=== Begin Enclosure ===

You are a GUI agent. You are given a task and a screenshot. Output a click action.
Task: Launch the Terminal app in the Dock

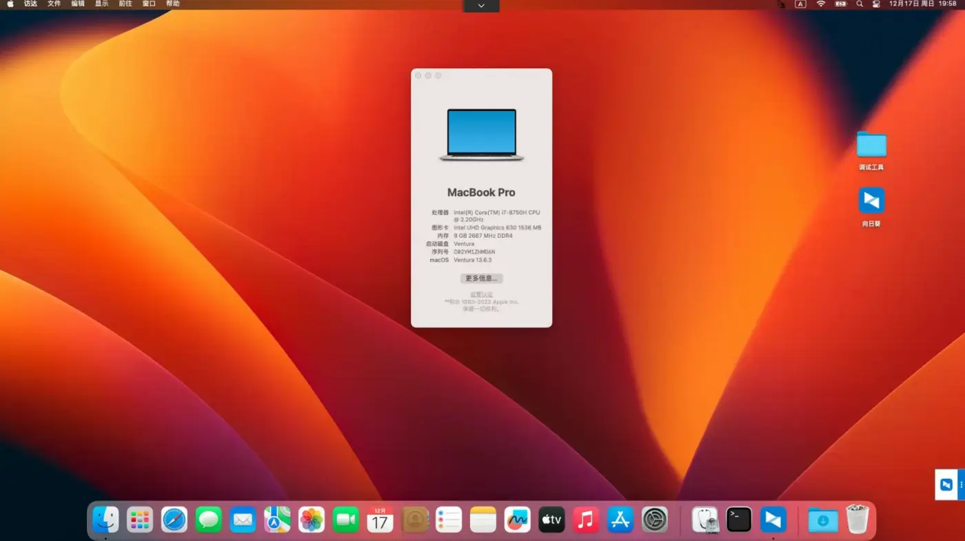739,520
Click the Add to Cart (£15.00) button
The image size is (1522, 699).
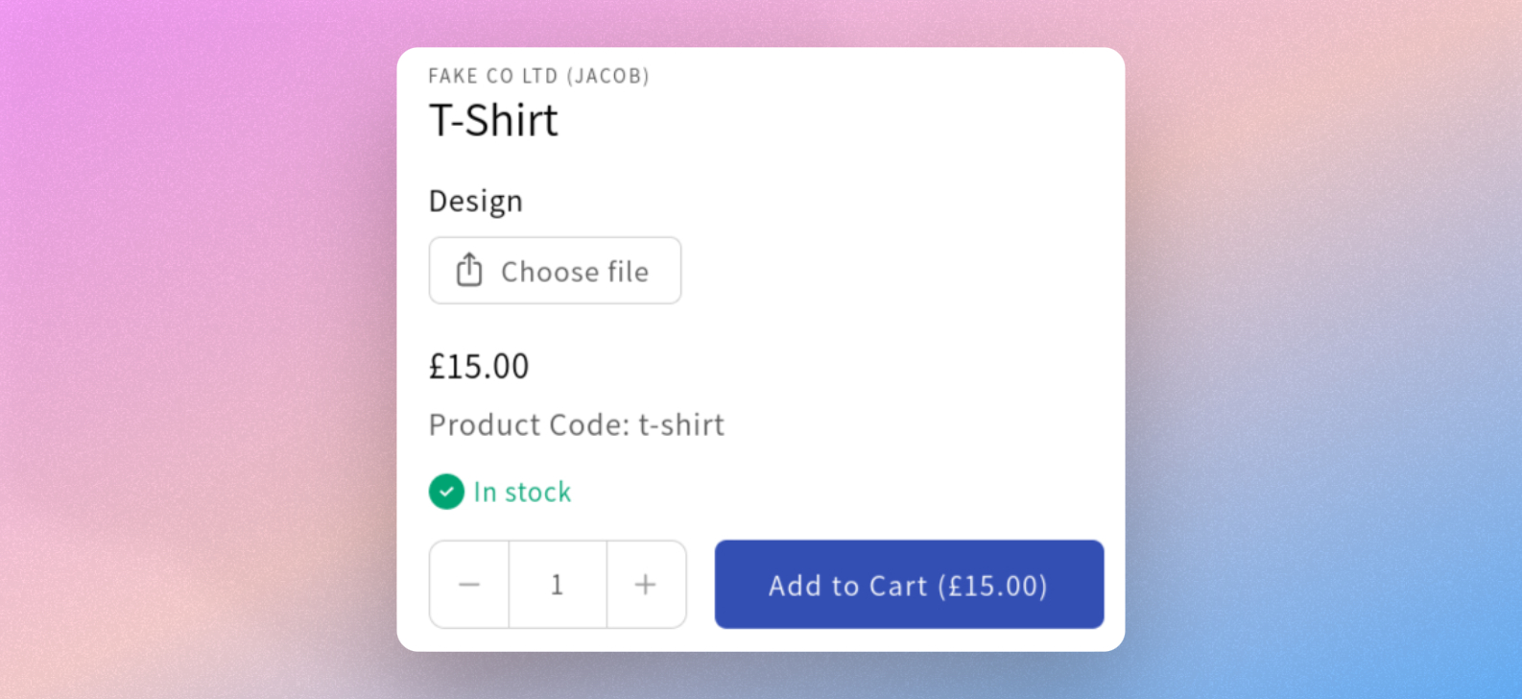(x=908, y=585)
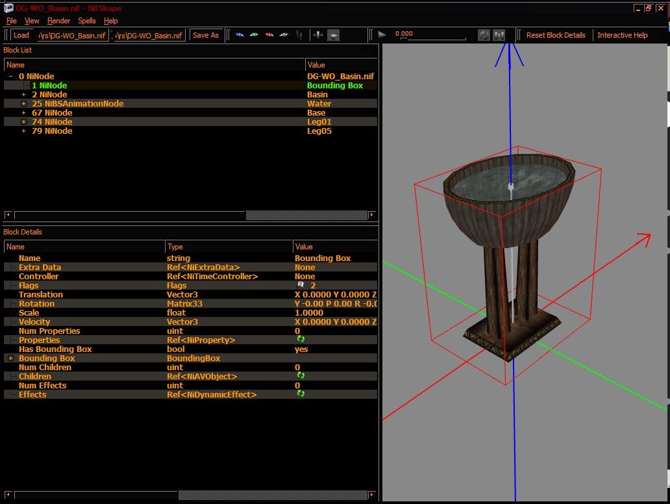Click the walk footprints view icon
670x504 pixels.
(299, 35)
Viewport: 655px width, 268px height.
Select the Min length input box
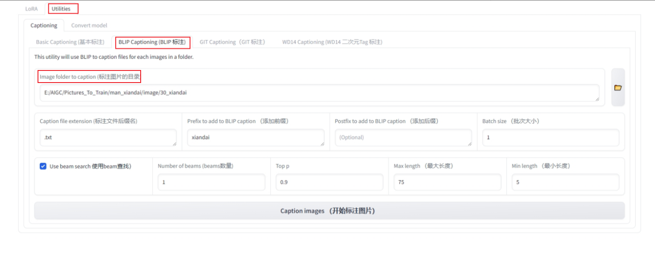pos(565,182)
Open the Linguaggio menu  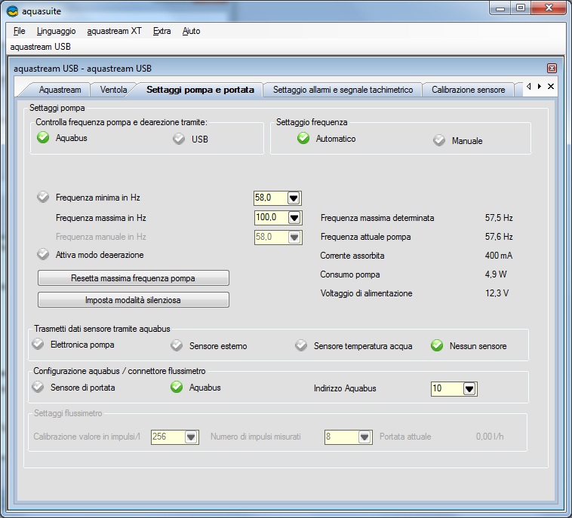(56, 31)
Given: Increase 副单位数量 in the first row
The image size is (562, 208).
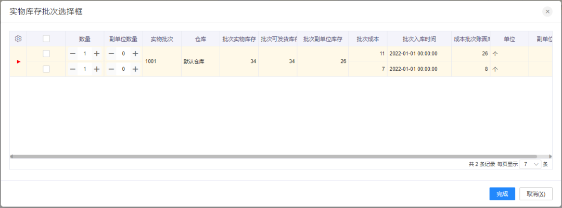Looking at the screenshot, I should [135, 54].
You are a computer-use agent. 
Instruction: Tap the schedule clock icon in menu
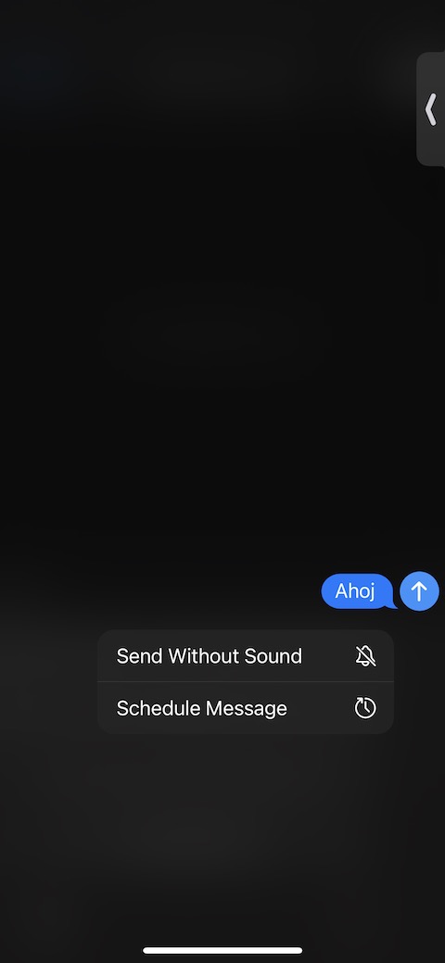pyautogui.click(x=365, y=708)
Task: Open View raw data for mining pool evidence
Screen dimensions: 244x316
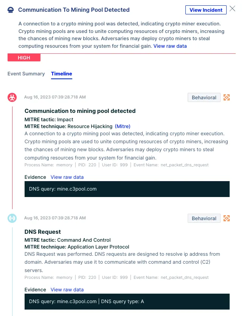Action: click(x=67, y=177)
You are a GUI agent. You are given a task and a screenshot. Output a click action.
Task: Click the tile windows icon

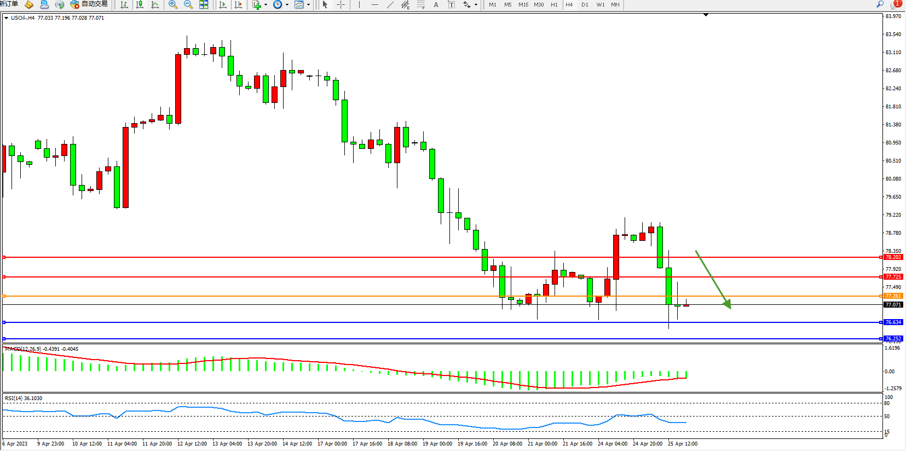[204, 5]
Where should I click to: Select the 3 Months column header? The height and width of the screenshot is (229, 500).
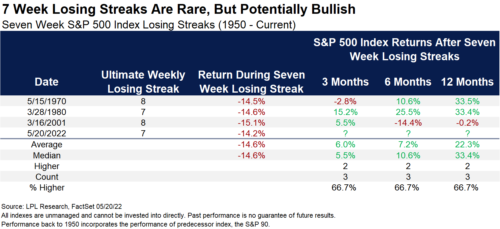click(x=345, y=82)
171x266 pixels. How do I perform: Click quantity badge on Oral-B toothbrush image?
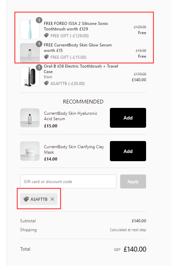pos(39,67)
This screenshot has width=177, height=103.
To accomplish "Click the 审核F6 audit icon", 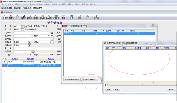I will pos(30,17).

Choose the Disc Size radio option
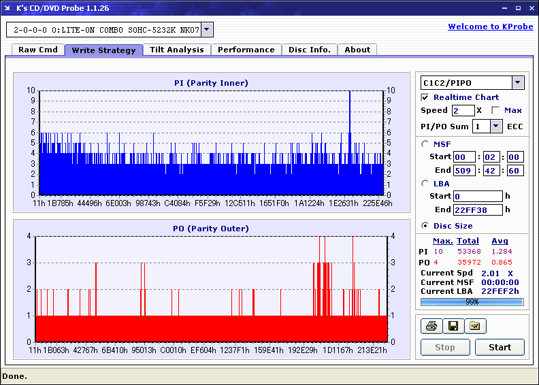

=== End Enclosure ===

> _WHAT THE EXERCISE ASKS_
Emit the lines of the material exactly, from its first line to the line containing "Viewport: 655px width, 268px height.", inclusive; leave every picture out.

> _RESPONSE AREA_
You are a GUI agent. You are given a task and a screenshot. Output a click action.
Task: Launch the Terminal app in the Dock

739,520
Click the Add to Cart (£15.00) button
The image size is (1522, 699).
(x=908, y=585)
Click the walk footprints view icon
670x504 pixels.
(299, 35)
Viewport: 655px width, 268px height.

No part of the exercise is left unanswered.